Life Beyond II: The Museum of Alien Life

Film yapımcısı, besteci ve görsel efekt uzmanı John D. Bosweell’in kurucusu olduğu YouTube kanalı melodysheep, on bir yıl önce açılmasına rağmen bir yılı aşkın bir süredir evren ile ilgili büyük prodüksiyonlara imza atmaya başladı. Günümüzden başlayıp evrenin yüzlerce kentilyon yıl sonraki büyük çöküşünün hızlandırılmış bir biçimde anlatıldığı TIMELAPSE of THE FUTURE, kanala olan ilgiyi ateşleyen yapım oldu.

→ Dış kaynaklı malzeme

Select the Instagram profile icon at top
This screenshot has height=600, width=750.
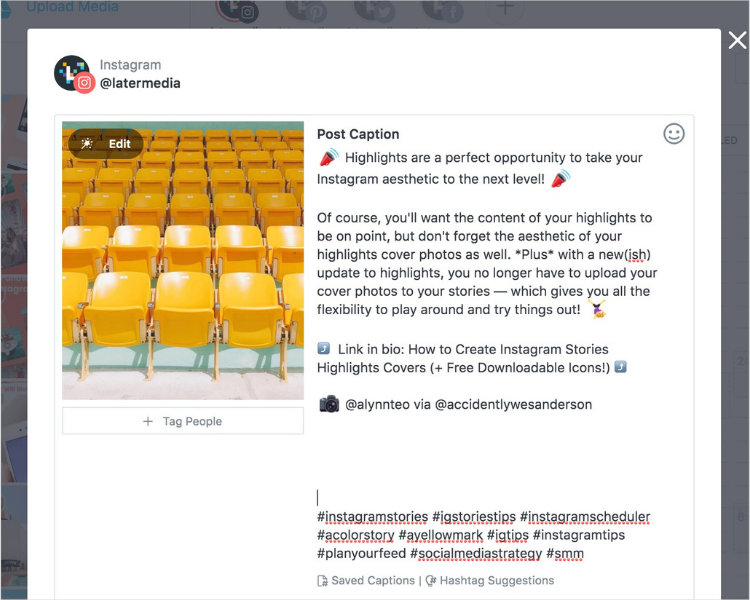pos(237,10)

Evrendeki tüm yıldızların enerjilerinin biteceği ve dev yıldızların kütle çekimi neticesiyle, birer birer içe çökmeleri sonucu kara deliklere dönüştükleri anlar, akıcı bir kurgu ve etkileyici elektronik müzikler ile yansıtılmış; kimi önemli anlarda David Attenborough, Brian Cox, Neil Degrasse Tyson ve Stephen Hawking gibi birçok tanınmış ismin daha önce vermiş olduğu demeçler de dış ses olarak kullanılmıştı.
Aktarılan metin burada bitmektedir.